KUTIPAN SUMBER:
════════════════════

Model percakapan antar individu saat ini didominasi dengan menggunakan alat komunikasi dalam bentuk teks - salah satunya menggunakan whatsapp.
Sangat sulit untuk dapat melihat apa yang terjadi dengan bahasa tubuhnya ketika percakapan terjadi. Padahal sebuah komunikasi akan menjadi lengkap bila bisa melihat bahasa tubuh dari lawan bicara kita - karena kadang kata tak mampu mendeskripsikan sebuah keadaan disebabkan oleh keterbatasannya.
Untuk mengatasi kesenjangan itu, dibuatlah emoticon yang bisa mewakili ekspresi tubuh dari lawan bicara seperti, emoticon tersenyum, sedang marah, kesal, tertawa dan lainnya.
Tapi dengan berjalannya waktu, emoticon itu mengalami "inflasi" - tak lagi bisa sepenuhnya mewakili emosi si pengirim oleh karena terlalu sering ditampilkan.Â
Ia tak lagi bermakna, hanya sebuah gambar yang lucu dan kehilangan pesannya.

════════════════════

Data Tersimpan
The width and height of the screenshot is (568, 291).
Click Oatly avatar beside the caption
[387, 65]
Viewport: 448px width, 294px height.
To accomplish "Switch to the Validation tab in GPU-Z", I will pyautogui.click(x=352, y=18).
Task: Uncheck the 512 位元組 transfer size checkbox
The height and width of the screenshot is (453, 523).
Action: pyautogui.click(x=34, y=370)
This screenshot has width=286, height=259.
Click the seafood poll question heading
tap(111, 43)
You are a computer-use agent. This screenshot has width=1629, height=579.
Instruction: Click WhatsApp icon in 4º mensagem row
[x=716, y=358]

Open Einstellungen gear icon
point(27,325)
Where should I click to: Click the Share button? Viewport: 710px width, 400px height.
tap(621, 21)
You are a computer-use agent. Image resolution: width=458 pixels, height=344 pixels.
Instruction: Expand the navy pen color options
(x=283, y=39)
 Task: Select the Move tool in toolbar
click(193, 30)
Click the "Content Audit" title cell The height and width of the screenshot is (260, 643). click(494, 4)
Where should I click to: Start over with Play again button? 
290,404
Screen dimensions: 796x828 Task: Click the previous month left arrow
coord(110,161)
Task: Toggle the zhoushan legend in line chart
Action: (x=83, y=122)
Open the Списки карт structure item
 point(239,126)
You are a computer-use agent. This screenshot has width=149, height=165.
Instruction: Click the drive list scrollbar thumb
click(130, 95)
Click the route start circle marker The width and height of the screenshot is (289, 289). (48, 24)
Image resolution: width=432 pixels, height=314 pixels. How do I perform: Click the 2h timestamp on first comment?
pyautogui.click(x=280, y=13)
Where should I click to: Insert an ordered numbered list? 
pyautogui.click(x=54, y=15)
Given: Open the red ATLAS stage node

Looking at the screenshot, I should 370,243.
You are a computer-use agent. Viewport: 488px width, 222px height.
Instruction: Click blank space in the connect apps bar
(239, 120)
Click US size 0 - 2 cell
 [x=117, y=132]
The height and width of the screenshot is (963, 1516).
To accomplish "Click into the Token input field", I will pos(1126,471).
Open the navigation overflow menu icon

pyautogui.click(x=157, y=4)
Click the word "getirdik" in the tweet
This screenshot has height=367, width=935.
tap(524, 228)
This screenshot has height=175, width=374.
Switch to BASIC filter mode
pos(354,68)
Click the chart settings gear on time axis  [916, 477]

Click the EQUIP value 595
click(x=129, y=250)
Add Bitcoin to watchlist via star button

════════════════════

SOAL DAN TUGAS:
• 1. Jawab pertanyaan berikut berdasarkan teks tentang emoticon.
(a) Alat komunikasi apa yang disebut sebagai salah satu contoh percakapan dalam bentuk teks?
(b) Untuk mewakili apa emoticon dibuat?
(c) Menurut teks itu, mengapa emoticon mengalami "inflasi"?
• 2. Teruskan teks tentang emoticon, mulai setelah kalimat terakhirnya.

JAWABAN BERURUTAN:
• 1.
(a) Whatsapp.
(b) Untuk mewakili ekspresi tubuh dari lawan bicara, seperti tersenyum, sedang marah, kesal, dan tertawa.
(c) Karena terlalu sering ditampilkan, sehingga tak lagi bisa sepenuhnya mewakili emosi si pengirim.

• 2.
Maka tak jarang, jika dalam sebuah grup whatsapp, ada anggota grup yang begitu aktif dalam percakapan didalam grup dan juga ekspresif dalam komunikasi yang selalu menyertakan emoticon sebagai ekspresi emosinya. Pada saat copy darat, ia hanya terdiam tanpa suara dan menjadi penonton yang setia.Â
Tidak terlibat aktif dalam pembicaraan seperti yang biasanya di grup WA. Sedangkan mereka yang biasanya pendiam sekali dalam grup WA, ketika copy darat tampil sebagai primadona - selalu berbicara dan semua serba ekspresif.
Ya, itulah model komunikasi kita saat ini. Apa yang terlihat kadang bukanlah yang sebenarnya.
Sebuah pola komunikasi yang kering dengan makna, semua serba lipstik saja untuk memenuhi tren dan musim. Pandemi saat ini semakin mengukuhkan keberadaan komunikasi tanpa bahasa tubuh.
Sudah saatnya kita beralih berkomunikasi dengan menggunakan video call, agar bisa merasakan kembali sensasi bahasa-bahasa tubuh yang murni tidak ditutupi oleh kata-kata dan emoticon. Komunikasi yang menghidupkan dan menghangatkan sebuah relasi. Bukan komunikasi yang asal ramai tanpa makna. Semoga.